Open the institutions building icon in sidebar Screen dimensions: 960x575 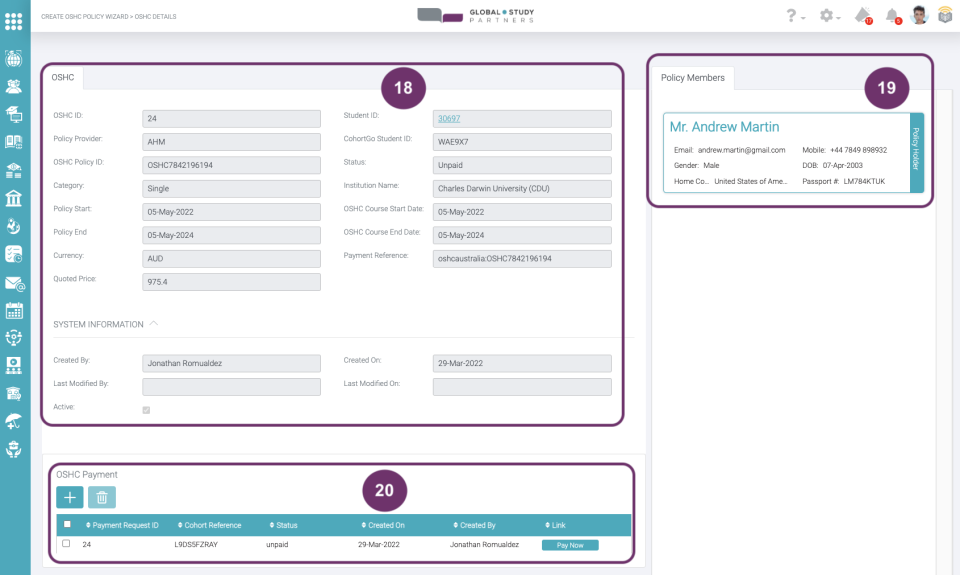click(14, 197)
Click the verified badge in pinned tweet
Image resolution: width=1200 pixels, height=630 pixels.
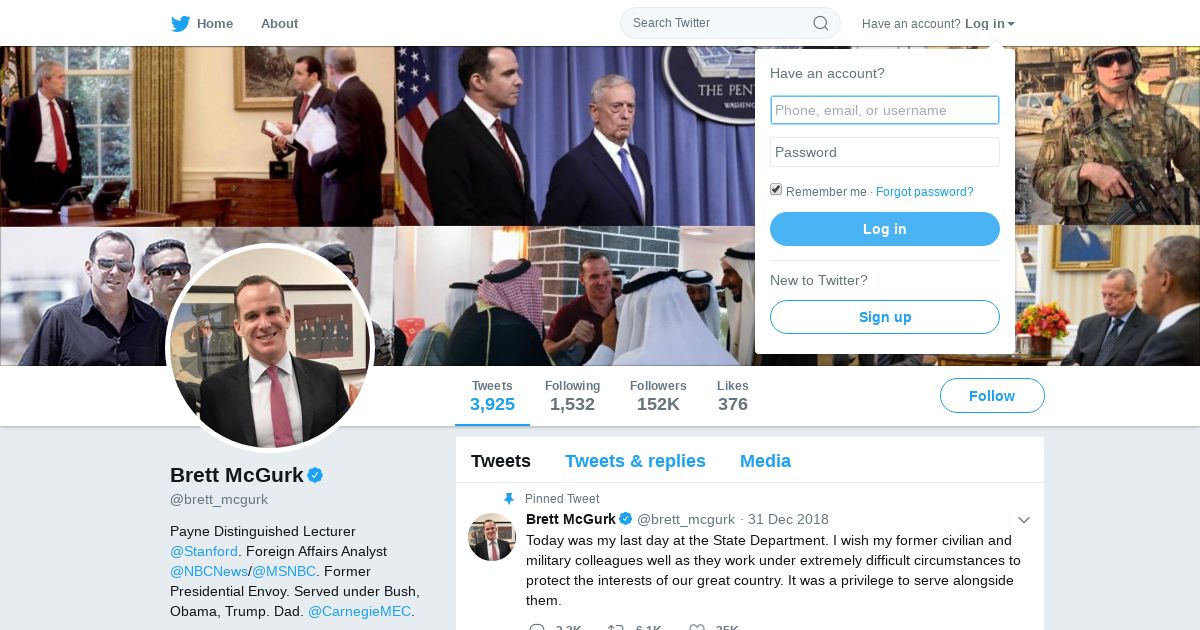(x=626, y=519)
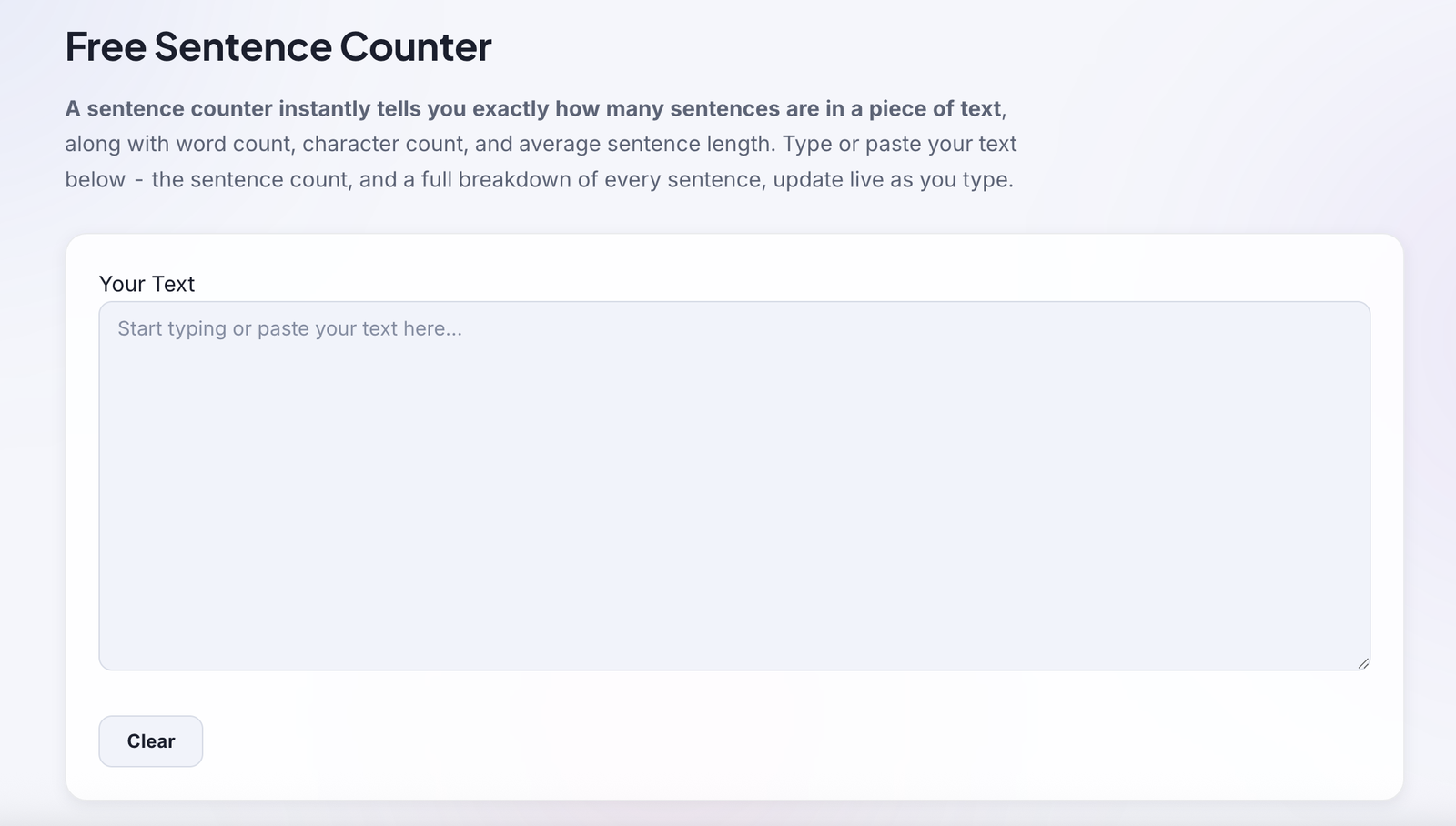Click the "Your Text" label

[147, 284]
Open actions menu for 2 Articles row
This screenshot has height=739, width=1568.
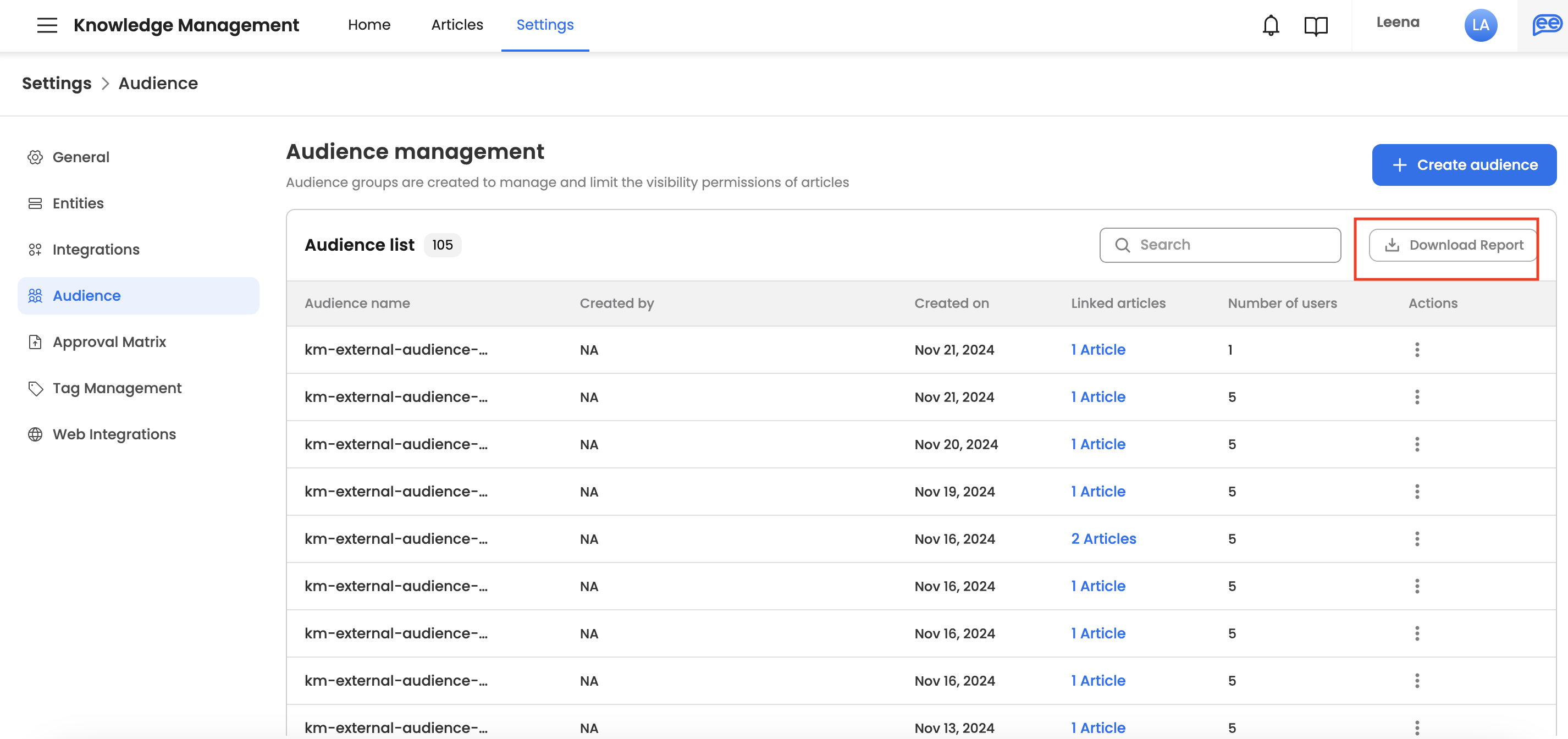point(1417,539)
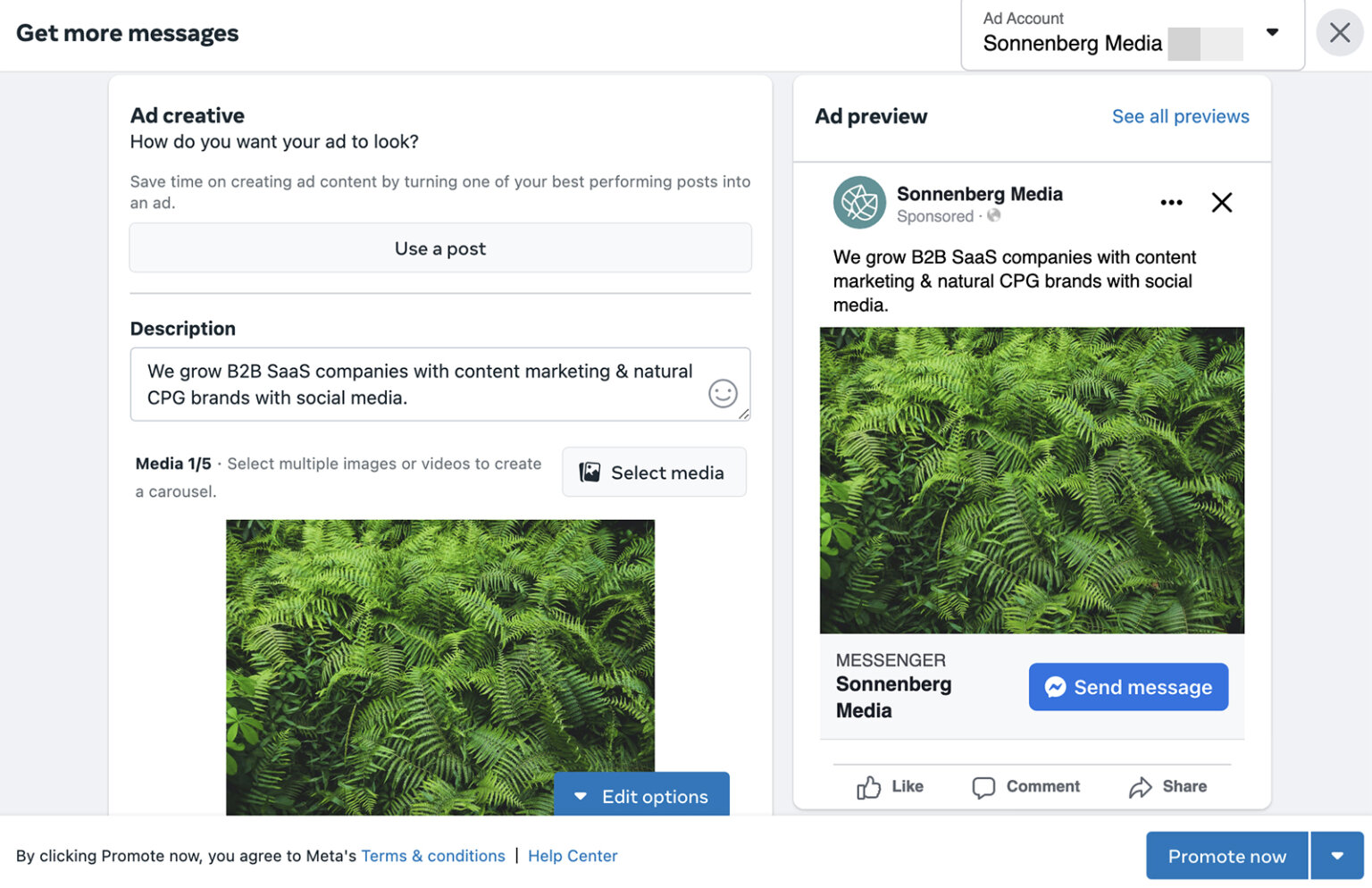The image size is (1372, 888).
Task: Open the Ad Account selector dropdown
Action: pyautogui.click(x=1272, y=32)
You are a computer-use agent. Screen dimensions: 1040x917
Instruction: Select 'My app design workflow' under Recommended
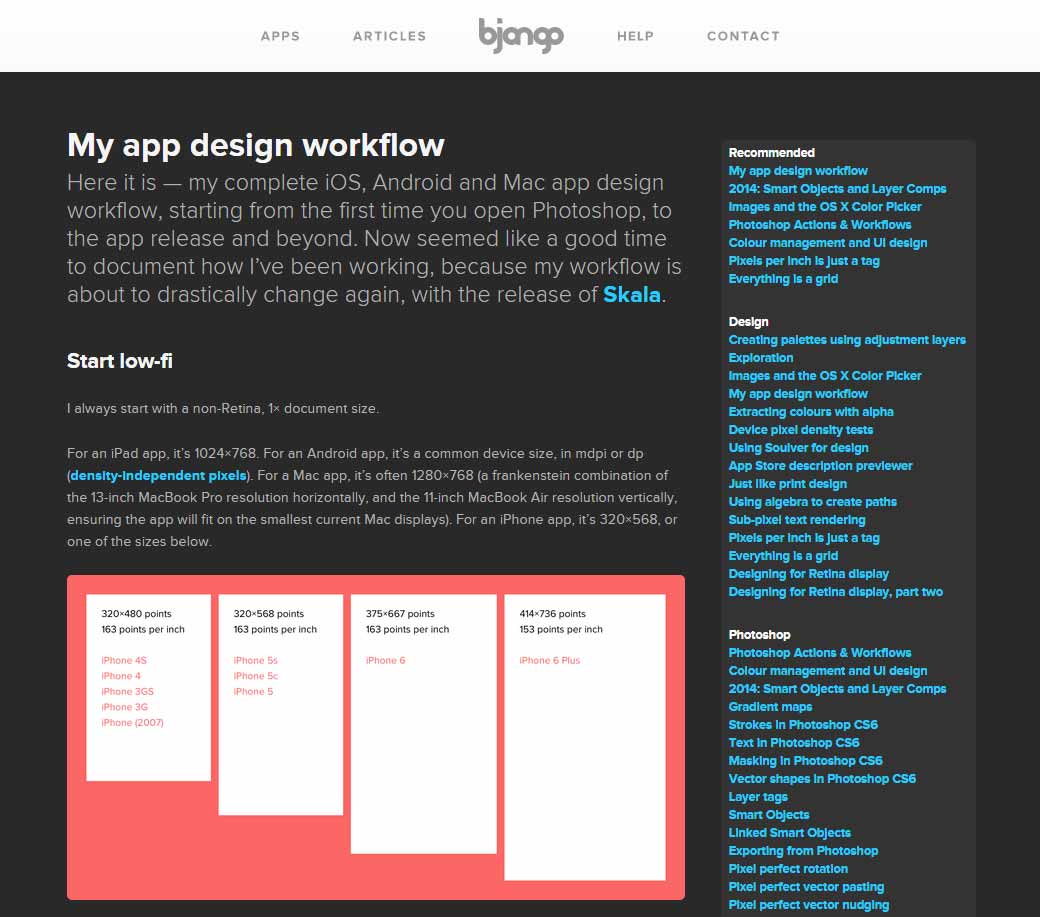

## Exercise description
Can you reproduce the listing word for word, from the line containing "You are a computer-use" down to the end of the listing, leaving out the pictures?

## Answer for this exercise
You are a computer-use agent. Screen dimensions: 1040x917
Instruction: Select 'My app design workflow' under Recommended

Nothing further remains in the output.